* Required work:
Would you please print the data a second time, exactly as it stands?
──────── Data section
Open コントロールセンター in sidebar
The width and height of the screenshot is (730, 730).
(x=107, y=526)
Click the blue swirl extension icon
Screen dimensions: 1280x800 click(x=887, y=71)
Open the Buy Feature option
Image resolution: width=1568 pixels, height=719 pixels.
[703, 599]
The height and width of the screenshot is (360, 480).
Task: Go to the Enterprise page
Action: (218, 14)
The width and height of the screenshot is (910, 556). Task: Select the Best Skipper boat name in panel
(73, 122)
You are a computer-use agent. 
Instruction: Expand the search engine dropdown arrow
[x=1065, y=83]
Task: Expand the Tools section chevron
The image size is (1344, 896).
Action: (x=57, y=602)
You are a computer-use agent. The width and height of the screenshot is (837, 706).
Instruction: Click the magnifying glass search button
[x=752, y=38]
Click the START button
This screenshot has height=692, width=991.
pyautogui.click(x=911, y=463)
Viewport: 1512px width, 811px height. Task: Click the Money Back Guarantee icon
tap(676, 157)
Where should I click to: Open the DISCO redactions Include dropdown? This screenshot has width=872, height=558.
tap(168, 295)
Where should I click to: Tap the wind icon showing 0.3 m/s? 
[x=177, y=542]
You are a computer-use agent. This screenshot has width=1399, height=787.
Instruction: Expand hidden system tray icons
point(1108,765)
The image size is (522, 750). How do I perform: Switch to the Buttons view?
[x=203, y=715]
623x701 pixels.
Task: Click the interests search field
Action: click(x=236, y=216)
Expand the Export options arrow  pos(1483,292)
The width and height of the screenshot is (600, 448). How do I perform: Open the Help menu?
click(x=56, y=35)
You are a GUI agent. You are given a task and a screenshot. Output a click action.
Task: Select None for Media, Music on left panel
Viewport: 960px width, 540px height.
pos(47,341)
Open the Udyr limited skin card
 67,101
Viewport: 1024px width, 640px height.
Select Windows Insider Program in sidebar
────────────────
* Answer to the problem:
Open コントロールセンター in sidebar
The width and height of the screenshot is (730, 730).
(x=107, y=526)
Click the blue swirl extension icon
Screen dimensions: 1280x800 click(x=887, y=71)
Open the Buy Feature option
Image resolution: width=1568 pixels, height=719 pixels.
[703, 599]
The height and width of the screenshot is (360, 480).
Task: Go to the Enterprise page
Action: (218, 14)
The width and height of the screenshot is (910, 556). Task: Select the Best Skipper boat name in panel
(73, 122)
You are a computer-use agent. 
Instruction: Expand the search engine dropdown arrow
[x=1065, y=83]
Task: Expand the Tools section chevron
The image size is (1344, 896).
Action: (x=57, y=602)
You are a computer-use agent. The width and height of the screenshot is (837, 706).
Instruction: Click the magnifying glass search button
[x=752, y=38]
Click the START button
This screenshot has height=692, width=991.
pyautogui.click(x=911, y=463)
Viewport: 1512px width, 811px height. Task: Click the Money Back Guarantee icon
tap(676, 157)
Where should I click to: Open the DISCO redactions Include dropdown? This screenshot has width=872, height=558.
tap(168, 295)
Where should I click to: Tap the wind icon showing 0.3 m/s? 
[x=177, y=542]
You are a computer-use agent. This screenshot has width=1399, height=787.
Instruction: Expand hidden system tray icons
point(1108,765)
The image size is (522, 750). How do I perform: Switch to the Buttons view?
[x=203, y=715]
623x701 pixels.
Task: Click the interests search field
Action: click(x=236, y=216)
Expand the Export options arrow  pos(1483,292)
The width and height of the screenshot is (600, 448). How do I perform: Open the Help menu?
click(x=56, y=35)
You are a GUI agent. You are given a task and a screenshot. Output a click action.
Task: Select None for Media, Music on left panel
Viewport: 960px width, 540px height.
pos(47,341)
Open the Udyr limited skin card
 67,101
Viewport: 1024px width, 640px height.
Select Windows Insider Program in sidebar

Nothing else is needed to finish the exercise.